CDCR Prison Policy Sentencing

California in State of “Political Paralysis” Over Prison Reform



WHY ARE WE SO STUCK?

While policymakers from both sides of the aisle in conservative states such as Texas, Mississippi and Kentucky, plus such red/blue states as Louisiana, are embracing sentencing reform and alternatives to incarceration, liberal California has somehow found serious reform impossible.

This week, Marisa Lagos of the San Francisco Chronicle has an excellent front page story on the “political paralysis” in the Democrat-dominated state legislature over incarceration policy reform.

Here are some clips:

As California deeply cut spending for public schools, social services and health programs in recent years, state leaders also found themselves grappling with a court order to reduce the prison population by tens of thousands of inmates.

Some civil rights groups and criminal justice experts are now seizing on this perfect storm of chronic deficits and crowded prisons to push for wide-ranging changes to the state’s sentencing laws that would transform California’s handling of crime and punishment. The California chapters of the American Civil Liberties Union and other civil rights groups want the state to reduce drug possession and low-level, nonviolent property crimes from felonies to misdemeanors, and they want more community-based alternatives to incarceration.

Yet even modest changes have trouble getting legislative support from Republicans and Democrats alike in California – even as bipartisan groups of policymakers in conservative states such as Texas, Mississippi and Kentucky embrace sentencing reform and alternatives to incarceration.

“There’s a political paralysis here – people are afraid,” said former state Sen. Gloria Romero, D-Los Angeles, whose 2007 bill to create an independent sentencing commission passed the Senate but failed in the Democratic-dominated Assembly. “I think it’s a false fear, but they are afraid of being labeled soft on crime, so they legislate by sound bite. They don’t take up the big issues, so years pass and we are in the same predicament.”

THE POWER OF THE PROSECUTORS

One of the more interesting points made in the story, is this one made by UC Berkeley’s Barry Krisberg, who is terrifically knowledgeable and does not pull punches;

Barry Krisberg, a criminal justice expert at UC Berkeley, said the California District Attorneys Association has enormous sway over lawmakers and opposes most sentencing changes. He noted that the federal government and 23 states have sentencing commissions, which tend to increase penalties for violent crimes and decrease penalties for nonviolent offenses.

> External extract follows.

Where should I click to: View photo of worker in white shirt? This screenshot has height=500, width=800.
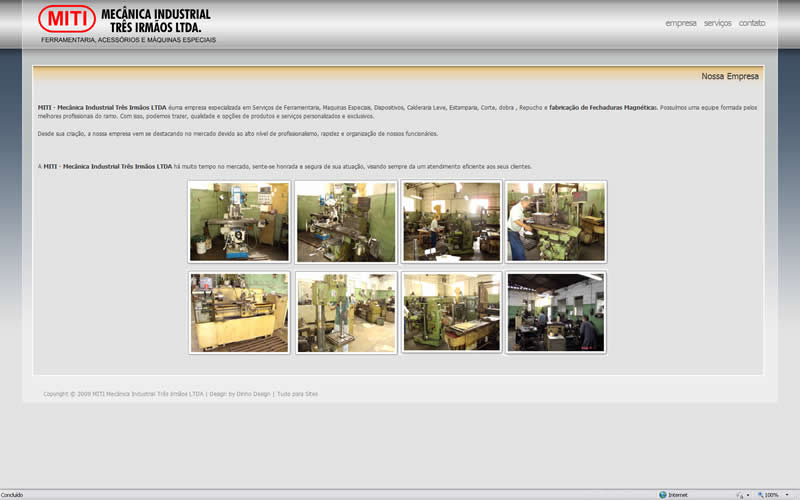556,221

“The question is, what’s wrong with us? Are we more conservative than Virginia? Are we more irrational than North Carolina?” he said. “It’s the politics, and it’s the dilemma of this state. … Unlike almost all the other states, we have been unable to get the two parties to sit down and cut a deal. It’s not the prison guards – they are not standing in the way. It’s not victims’ rights groups. It’s really the District Attorneys Association.”

The tide nationally, however, is clearly changing. The question is, will California get it together to be a front runner in reform? Or will we be the negative example that other states try to avoid?


FIRST MEDICALLY INCAPACITATED INMATE TO BE RELEASED UNDER NEW CALIF. LAW

Marisa Lagos and the SF Chron appear to be on a roll as they also have this article about Craig Lemke, a 48 year old 3-striker who is so medically incapacitated that prison officials say he will be a threat to nobody. On Wednesday, a parole board decided to release Lemke with a savings of $750,000 a year in Lemke’s guarding costs alone. That’s before we count the cost of Lemke’s medical care.

Lemke is only one of a list of 40 inmates who are permanently incapacitated due to illness or injury to the point that they cannot engage in the basics of daily life.The CDCR incarcerates and cares for them at an estimated cost of $200 million.


AND SPEAKING OF INMATES AND MEDICAL CARE, THE NEW ENGLAND JOURNAL OF MEDICINE HAS A THING OR TWO TO SAY

I’ve pasted a clip below, but the whole report is very much worth reading:

….Much of the increase in the prisoner census is a result of the “War on Drugs” and our country’s failure to treat addiction and mental illness as medical conditions. The natural history of these diseases often leads to behaviors that result in incarceration. The medical profession has the chance both to advocate for changes in the criminal justice system to reduce the number of people behind bars who would be better served in community-based treatment and to capitalize on the tremendous public health opportunities for diagnosing and treating disease and for linking patients to care after release.

Deinstitutionalization of the mentally ill over the past 50 years and severe punishment for drug users starting in the 1970s have shifted the burden of care for addiction and mental illness to jails and prisons. The largest facilities housing psychiatric patients in the United States are not hospitals but jails. More than half of inmates have symptoms of a psychiatric disorder as defined by the Diagnostic and Statistical Manual of Mental Disorders (DSM-IV), and major depression and psychotic disorders are four to eight times as prevalent among inmates as in the general population — yet only 22% of state prisoners and 7% of jail inmates receive mental health treatment while incarcerated.